> RAW RECORDS:

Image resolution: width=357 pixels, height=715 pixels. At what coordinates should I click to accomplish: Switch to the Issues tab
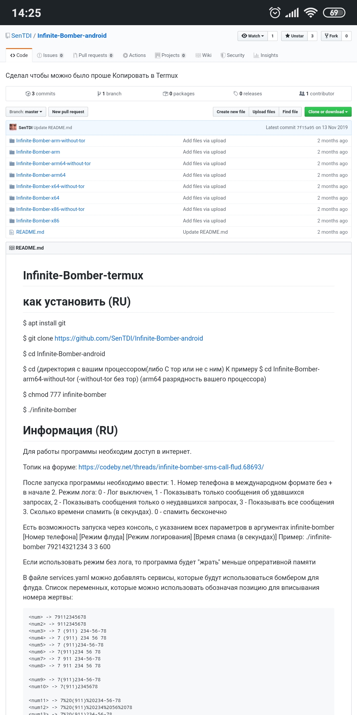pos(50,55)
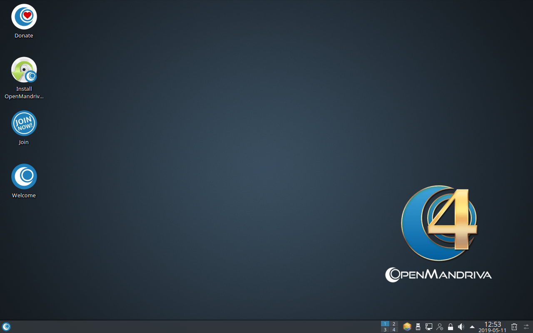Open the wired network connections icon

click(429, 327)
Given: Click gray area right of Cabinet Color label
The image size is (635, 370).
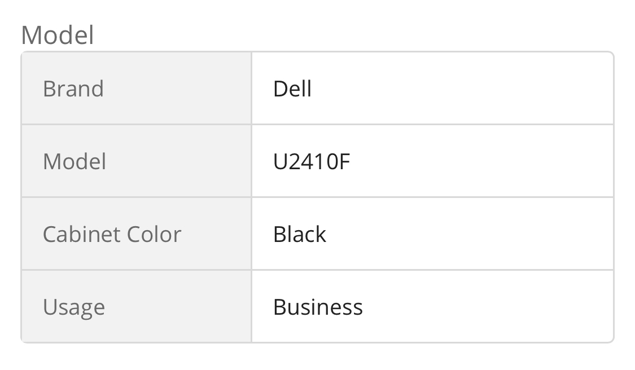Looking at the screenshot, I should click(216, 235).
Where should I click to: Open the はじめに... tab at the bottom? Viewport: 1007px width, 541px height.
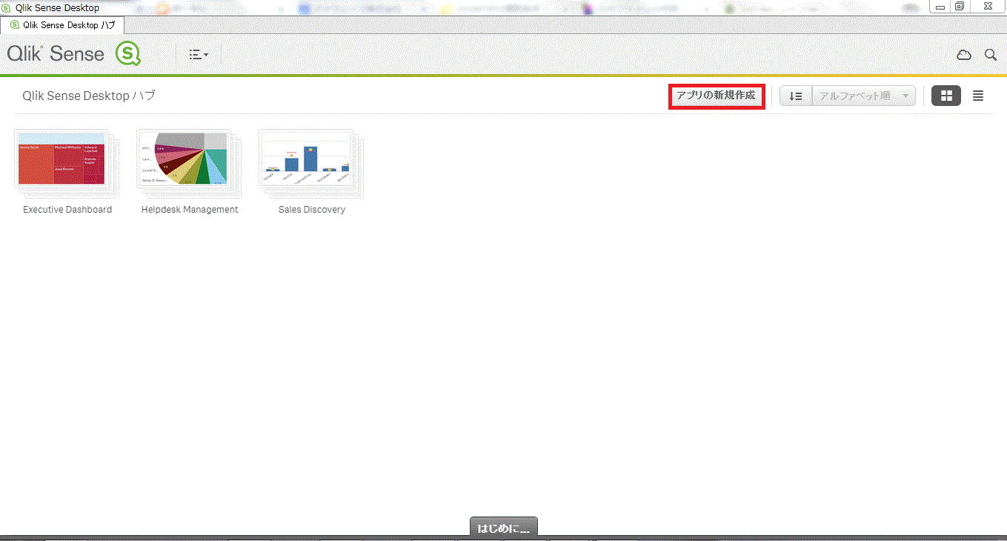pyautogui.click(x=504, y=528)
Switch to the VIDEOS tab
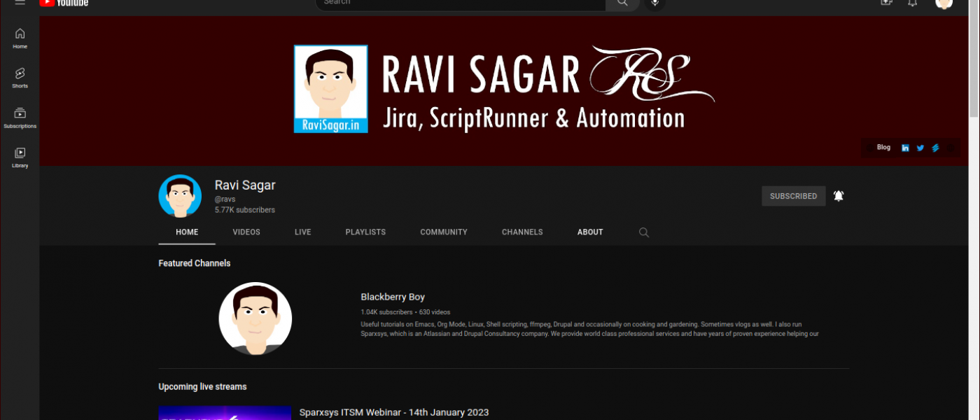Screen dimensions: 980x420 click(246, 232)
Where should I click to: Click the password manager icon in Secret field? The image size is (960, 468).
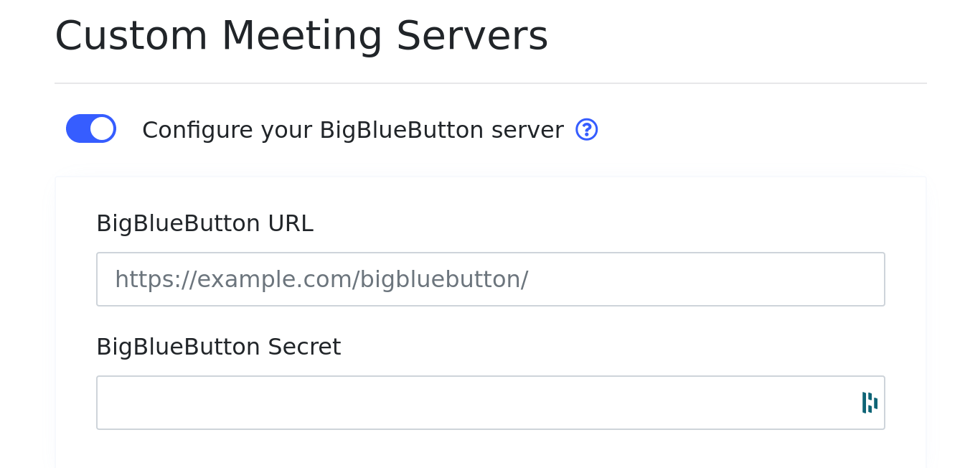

> WHAT IS REQUIRED: Copy out the material again, without alteration, for the stretch from the line containing "Switch to the VIDEOS tab" through the end of the material, leaving out the pictures.

> SOLUTION TO THIS PROBLEM:
Switch to the VIDEOS tab
Screen dimensions: 980x420 click(246, 232)
Where should I click to: Click the password manager icon in Secret field? The image size is (960, 468).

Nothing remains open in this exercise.